In the data below, find each line carrying the string "checkbox" and copy it out.

INPUT START

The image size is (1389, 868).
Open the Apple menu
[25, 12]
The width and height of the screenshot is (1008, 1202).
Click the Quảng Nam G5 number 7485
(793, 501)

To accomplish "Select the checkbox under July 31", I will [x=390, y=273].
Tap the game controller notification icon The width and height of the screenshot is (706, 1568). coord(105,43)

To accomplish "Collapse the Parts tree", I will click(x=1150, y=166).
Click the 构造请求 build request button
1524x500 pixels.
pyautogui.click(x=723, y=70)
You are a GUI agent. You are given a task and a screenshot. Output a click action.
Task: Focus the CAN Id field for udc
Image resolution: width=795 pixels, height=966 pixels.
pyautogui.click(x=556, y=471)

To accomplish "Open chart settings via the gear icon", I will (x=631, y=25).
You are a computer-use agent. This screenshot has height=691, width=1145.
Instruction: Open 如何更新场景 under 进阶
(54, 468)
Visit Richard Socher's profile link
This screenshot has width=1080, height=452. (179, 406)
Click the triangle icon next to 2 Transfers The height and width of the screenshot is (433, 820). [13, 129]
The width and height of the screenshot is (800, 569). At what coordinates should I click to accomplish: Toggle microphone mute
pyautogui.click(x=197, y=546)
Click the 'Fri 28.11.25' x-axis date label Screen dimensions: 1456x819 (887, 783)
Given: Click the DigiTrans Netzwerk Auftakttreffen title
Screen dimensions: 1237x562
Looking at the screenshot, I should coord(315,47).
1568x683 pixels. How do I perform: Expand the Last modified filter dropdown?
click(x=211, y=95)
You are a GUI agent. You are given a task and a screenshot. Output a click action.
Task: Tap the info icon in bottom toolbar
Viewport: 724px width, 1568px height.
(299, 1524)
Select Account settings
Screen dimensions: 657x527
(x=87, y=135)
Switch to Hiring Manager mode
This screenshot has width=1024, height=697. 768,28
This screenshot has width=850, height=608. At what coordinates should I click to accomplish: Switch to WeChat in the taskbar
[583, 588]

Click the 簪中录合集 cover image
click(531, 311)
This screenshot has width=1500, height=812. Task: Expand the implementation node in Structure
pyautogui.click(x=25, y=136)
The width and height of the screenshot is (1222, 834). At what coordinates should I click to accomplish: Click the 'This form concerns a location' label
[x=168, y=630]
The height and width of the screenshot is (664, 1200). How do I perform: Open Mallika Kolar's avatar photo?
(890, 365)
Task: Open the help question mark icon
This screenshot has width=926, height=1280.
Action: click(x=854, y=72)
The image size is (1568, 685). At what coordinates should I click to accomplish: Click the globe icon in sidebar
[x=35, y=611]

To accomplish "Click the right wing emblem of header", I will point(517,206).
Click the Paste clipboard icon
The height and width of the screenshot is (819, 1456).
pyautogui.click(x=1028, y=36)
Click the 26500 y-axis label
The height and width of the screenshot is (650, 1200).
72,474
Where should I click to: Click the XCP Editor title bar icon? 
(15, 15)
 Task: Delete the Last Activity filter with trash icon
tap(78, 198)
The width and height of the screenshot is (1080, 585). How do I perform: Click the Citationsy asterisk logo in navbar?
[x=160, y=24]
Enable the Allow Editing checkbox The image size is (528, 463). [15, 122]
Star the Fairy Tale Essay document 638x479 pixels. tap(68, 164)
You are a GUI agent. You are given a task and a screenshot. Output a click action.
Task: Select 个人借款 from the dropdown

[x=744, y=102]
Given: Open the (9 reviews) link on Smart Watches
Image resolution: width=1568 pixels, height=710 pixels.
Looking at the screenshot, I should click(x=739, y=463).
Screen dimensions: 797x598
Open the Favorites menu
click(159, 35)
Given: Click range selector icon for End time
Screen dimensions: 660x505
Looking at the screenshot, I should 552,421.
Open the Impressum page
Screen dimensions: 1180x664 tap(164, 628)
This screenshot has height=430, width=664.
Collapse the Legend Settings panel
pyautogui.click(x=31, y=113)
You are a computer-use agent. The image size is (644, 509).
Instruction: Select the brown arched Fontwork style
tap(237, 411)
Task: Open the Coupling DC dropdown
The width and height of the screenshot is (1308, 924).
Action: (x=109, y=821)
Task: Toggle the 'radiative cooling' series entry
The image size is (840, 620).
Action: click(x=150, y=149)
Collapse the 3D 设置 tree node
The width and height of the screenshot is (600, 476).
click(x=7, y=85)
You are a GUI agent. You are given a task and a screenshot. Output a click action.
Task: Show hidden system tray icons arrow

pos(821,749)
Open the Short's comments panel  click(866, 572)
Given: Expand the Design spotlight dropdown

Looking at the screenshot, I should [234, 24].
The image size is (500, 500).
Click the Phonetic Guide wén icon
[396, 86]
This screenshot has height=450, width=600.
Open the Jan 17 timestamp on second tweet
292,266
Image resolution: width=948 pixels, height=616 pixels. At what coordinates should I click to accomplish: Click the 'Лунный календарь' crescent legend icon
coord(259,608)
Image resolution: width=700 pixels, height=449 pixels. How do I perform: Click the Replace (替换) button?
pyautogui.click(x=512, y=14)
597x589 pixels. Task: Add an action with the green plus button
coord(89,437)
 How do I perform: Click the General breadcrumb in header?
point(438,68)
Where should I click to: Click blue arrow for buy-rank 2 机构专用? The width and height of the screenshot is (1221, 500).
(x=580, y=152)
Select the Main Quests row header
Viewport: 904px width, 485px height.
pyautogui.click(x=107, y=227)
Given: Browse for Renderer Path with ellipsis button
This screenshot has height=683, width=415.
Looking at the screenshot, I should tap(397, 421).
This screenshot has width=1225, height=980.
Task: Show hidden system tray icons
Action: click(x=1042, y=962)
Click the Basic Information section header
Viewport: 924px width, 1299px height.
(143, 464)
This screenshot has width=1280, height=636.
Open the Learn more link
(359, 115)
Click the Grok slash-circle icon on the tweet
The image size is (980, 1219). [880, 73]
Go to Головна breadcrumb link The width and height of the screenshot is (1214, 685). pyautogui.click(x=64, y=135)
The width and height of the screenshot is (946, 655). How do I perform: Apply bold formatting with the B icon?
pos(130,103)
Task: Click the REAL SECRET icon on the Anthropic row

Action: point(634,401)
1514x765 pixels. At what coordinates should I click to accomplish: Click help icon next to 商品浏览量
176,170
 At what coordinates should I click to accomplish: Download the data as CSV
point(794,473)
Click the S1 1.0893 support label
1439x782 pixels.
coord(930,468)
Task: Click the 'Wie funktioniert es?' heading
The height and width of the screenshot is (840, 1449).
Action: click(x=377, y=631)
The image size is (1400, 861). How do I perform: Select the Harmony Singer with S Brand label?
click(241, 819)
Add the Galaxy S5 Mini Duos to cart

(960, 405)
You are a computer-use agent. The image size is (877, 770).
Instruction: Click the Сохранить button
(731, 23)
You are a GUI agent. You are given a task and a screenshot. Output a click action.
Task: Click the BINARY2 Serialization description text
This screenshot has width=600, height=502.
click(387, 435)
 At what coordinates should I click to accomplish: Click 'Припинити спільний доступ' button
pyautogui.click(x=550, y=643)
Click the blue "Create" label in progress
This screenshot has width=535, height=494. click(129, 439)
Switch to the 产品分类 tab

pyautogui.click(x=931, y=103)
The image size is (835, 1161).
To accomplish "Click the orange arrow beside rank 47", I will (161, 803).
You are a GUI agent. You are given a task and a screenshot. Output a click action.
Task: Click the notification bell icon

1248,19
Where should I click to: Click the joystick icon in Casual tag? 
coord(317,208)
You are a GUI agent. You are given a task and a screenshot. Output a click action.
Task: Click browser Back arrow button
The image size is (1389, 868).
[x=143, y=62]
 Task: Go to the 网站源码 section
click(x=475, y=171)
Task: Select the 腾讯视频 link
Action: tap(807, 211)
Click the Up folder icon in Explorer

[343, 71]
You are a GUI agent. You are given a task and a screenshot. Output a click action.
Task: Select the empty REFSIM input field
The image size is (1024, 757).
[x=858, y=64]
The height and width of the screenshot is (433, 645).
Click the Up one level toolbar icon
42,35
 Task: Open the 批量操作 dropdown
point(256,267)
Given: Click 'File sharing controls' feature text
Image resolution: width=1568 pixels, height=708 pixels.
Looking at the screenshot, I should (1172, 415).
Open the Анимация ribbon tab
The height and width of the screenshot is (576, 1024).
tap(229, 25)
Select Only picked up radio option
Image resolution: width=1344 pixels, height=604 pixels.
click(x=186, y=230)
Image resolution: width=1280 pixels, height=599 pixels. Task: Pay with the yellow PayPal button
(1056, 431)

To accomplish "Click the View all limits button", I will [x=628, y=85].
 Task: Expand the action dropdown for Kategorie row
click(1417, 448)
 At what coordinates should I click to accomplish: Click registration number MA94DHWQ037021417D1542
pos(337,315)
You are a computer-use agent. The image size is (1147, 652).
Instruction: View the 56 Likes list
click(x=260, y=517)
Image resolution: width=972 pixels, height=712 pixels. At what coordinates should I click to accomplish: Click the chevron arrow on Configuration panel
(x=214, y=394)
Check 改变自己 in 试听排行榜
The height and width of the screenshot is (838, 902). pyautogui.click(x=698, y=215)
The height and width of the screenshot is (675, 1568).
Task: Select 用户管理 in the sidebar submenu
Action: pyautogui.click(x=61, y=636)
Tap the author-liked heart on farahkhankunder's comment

INPUT END

WRITTEN REPLY:
To accomplish "Select the checkbox under July 31", I will [x=390, y=273].
Enable the Allow Editing checkbox The image size is (528, 463). [15, 122]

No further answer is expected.